§ 引用文
島嶼の疫学

島嶼における感染症の伝播を論じた書物を読み直す。文献は、Cliff, Andrew, Peter Haggett and Matthew Smallman-Raynor, Island Epidemics (Oxford: Oxford University Press, 2000) 感染症の「伝播」の疾病地理学ならば他の追随を許さないハゲットたちは多くの本を書いているけれども、これがおそらく最良の仕事。長い本だけれども、彼らが過去20年近くの間に蓄積してきたいくつかのリサーチをゆるく集めたものだから、一冊の本というよりもいくつかのクラスターに分かれている。

§ 作業項目 1
島嶼の疫学についての文章で読み直されている書物は、何年にどこから出版されたか。
§ 作業項目 2
島嶼の疫学についての文章の最後の文を受けて、続きを書いてください。

§ 入力データ
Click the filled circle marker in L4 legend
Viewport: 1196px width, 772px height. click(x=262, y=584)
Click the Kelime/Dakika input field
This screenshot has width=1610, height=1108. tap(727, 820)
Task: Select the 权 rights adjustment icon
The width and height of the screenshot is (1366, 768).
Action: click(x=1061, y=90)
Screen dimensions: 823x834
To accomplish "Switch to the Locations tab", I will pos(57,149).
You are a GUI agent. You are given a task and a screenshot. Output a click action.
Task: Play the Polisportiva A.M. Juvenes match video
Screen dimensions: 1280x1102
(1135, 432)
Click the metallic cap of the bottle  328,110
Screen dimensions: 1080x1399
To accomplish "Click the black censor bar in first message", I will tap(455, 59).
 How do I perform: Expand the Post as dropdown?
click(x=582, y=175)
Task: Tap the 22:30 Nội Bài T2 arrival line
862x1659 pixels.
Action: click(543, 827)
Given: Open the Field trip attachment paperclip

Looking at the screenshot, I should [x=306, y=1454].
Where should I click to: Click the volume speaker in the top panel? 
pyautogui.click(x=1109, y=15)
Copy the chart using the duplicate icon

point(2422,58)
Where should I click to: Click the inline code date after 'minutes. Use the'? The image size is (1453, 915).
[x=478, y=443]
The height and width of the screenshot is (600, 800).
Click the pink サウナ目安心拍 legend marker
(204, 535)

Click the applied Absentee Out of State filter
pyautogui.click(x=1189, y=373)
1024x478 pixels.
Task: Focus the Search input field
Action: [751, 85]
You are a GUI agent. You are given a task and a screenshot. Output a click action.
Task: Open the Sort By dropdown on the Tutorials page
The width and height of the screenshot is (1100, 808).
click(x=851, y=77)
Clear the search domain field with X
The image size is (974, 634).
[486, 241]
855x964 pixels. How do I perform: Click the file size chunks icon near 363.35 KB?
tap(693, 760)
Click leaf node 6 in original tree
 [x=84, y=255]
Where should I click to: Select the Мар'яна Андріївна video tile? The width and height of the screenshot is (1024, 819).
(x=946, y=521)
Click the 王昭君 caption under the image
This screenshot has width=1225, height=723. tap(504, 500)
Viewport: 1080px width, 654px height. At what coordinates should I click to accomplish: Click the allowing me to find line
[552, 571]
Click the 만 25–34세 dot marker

§ 演習結果 1
2000年にOxford University Pressから出版された。

§ 演習結果 2
このチームの仕事は、私は一時かなり読みこんだ時期がある。フィジーの麻疹に、フィリピンのコレラ、アイスランドの麻疹、ドミニコ共和国のAIDSなどなど、色々な論文などでもおなじみの議論が繰り返されていて、かなり使い回しの度合いは激しいけれども、指標の選び方といい、ヴィジュアルな表現の仕方といい、巨匠というにふさわしい議論である。何よりも、島嶼という閉じられた空間は、疾病地理学の「実験室」であるという発想がいい。日本の歴史疫学を考えるときの最大のヒントはこの本にある。